Records for this task:

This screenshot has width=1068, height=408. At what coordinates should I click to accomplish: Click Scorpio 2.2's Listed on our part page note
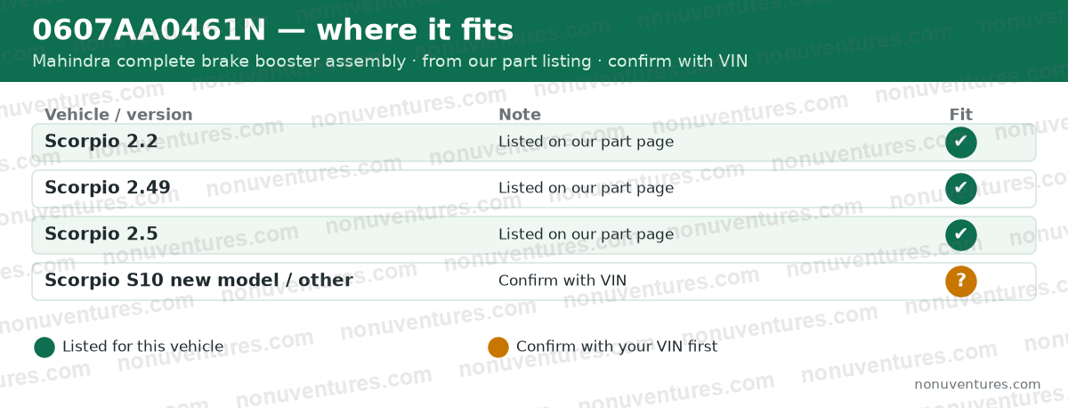coord(586,142)
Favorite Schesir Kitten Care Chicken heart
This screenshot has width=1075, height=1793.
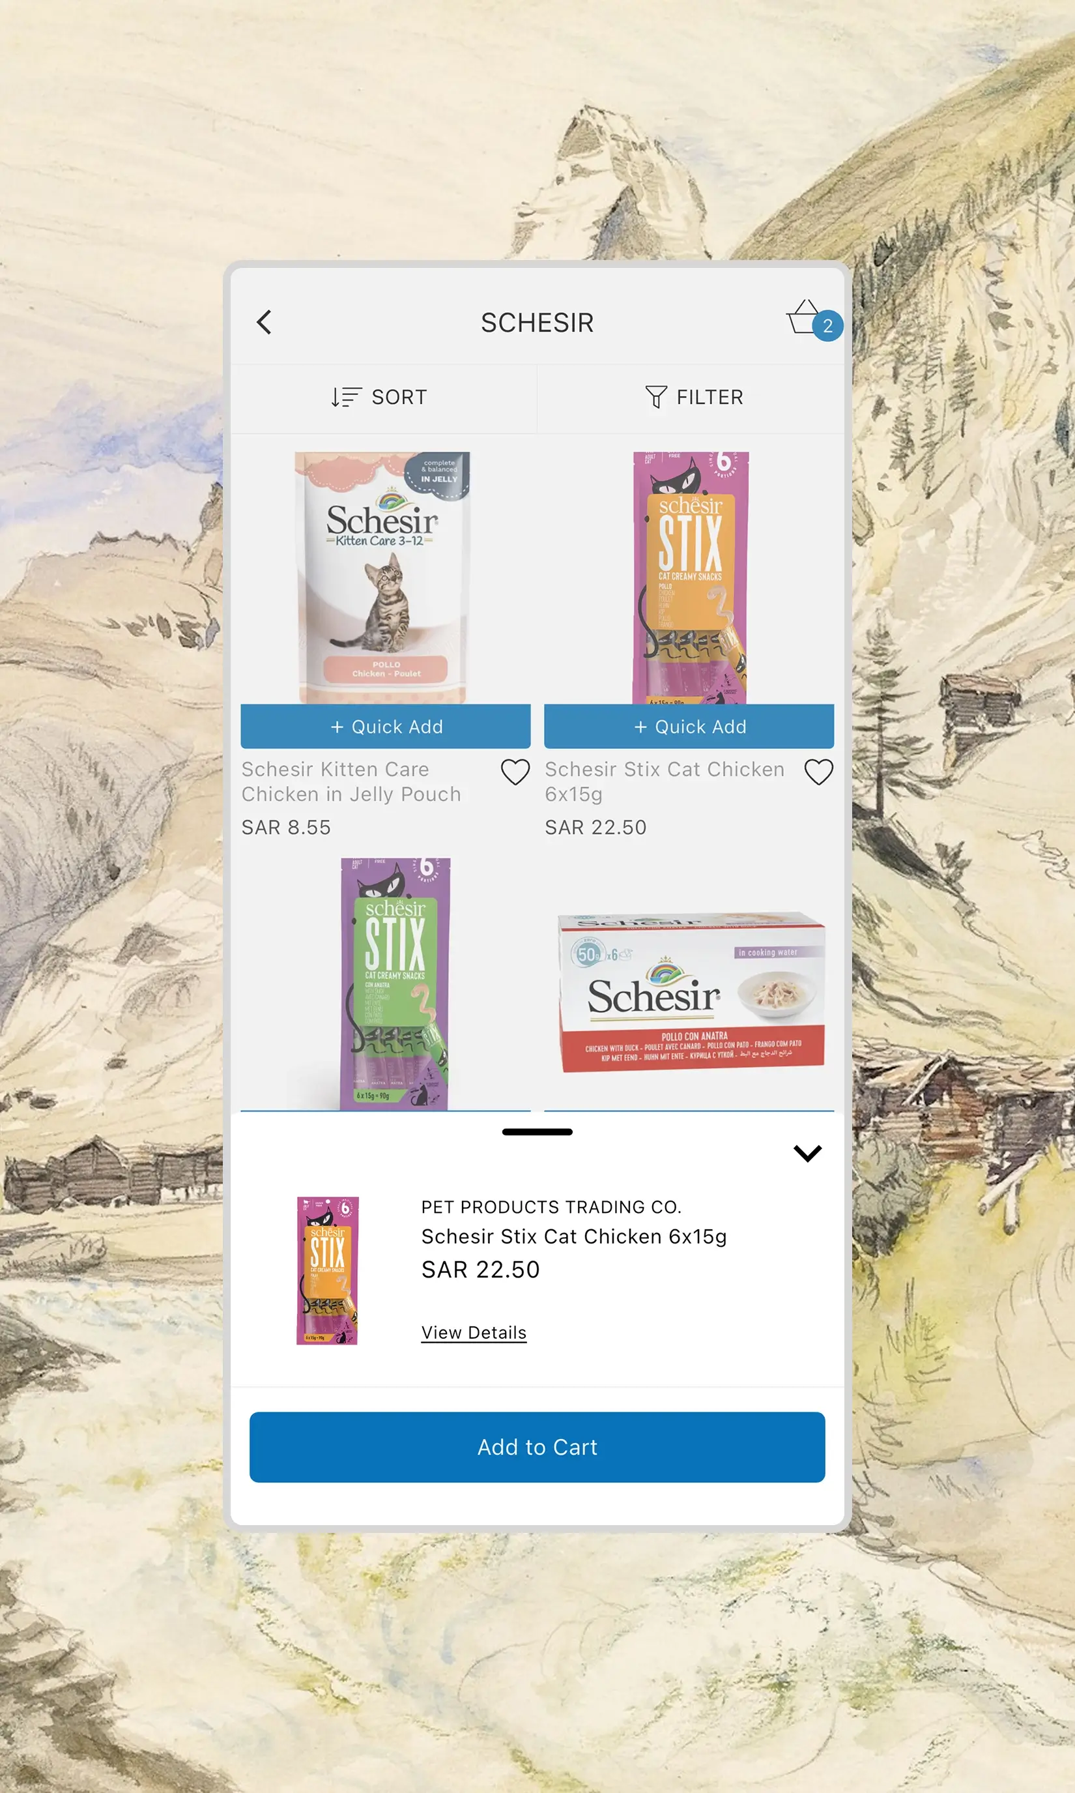515,772
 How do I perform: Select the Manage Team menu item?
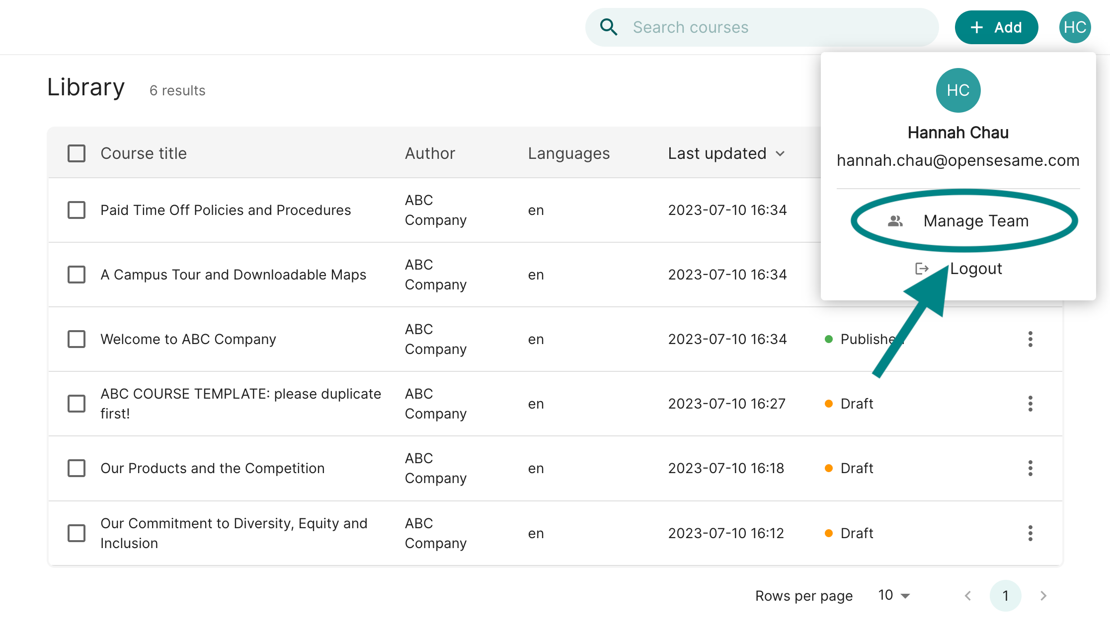(x=958, y=221)
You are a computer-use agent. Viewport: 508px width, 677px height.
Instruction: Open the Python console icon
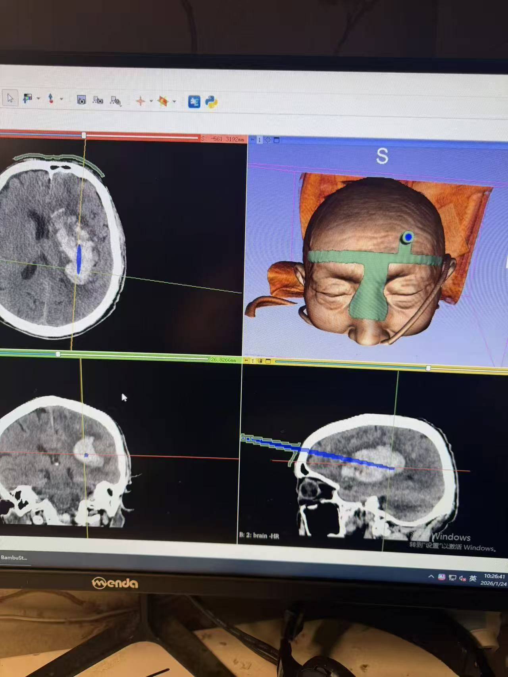[211, 102]
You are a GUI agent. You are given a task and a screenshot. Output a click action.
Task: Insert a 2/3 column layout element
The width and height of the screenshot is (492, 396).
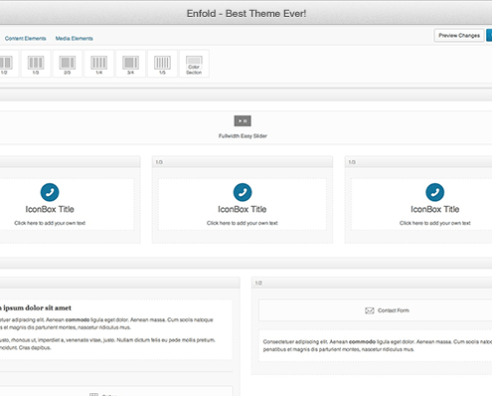(68, 64)
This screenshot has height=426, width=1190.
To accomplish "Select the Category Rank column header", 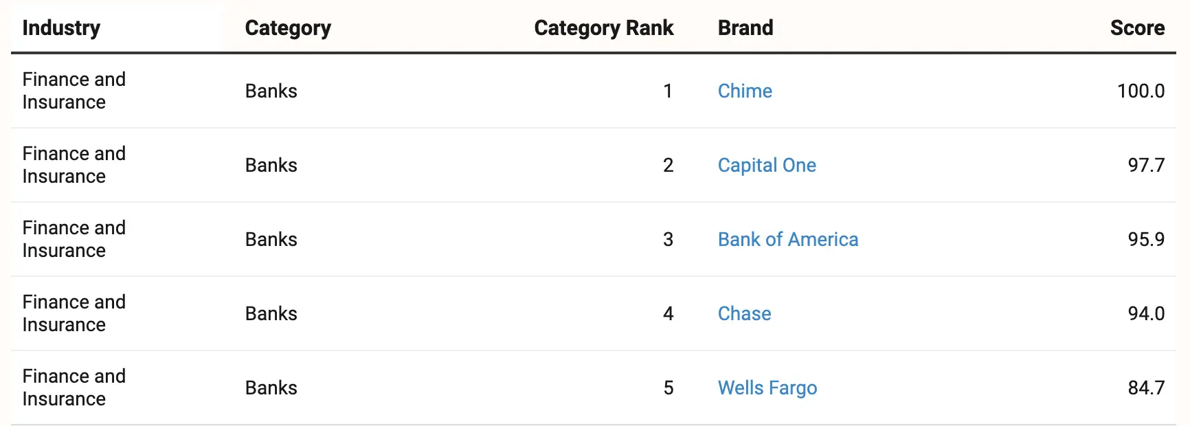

Problem to work on: Please transcribe the lines from the one containing "This screenshot has height=426, width=1190." to the last line of the listing, both included, exactly and with nothing added, leaving every picture out.

Result for this exercise:
This screenshot has height=426, width=1190.
To accomplish "Select the Category Rank column header", 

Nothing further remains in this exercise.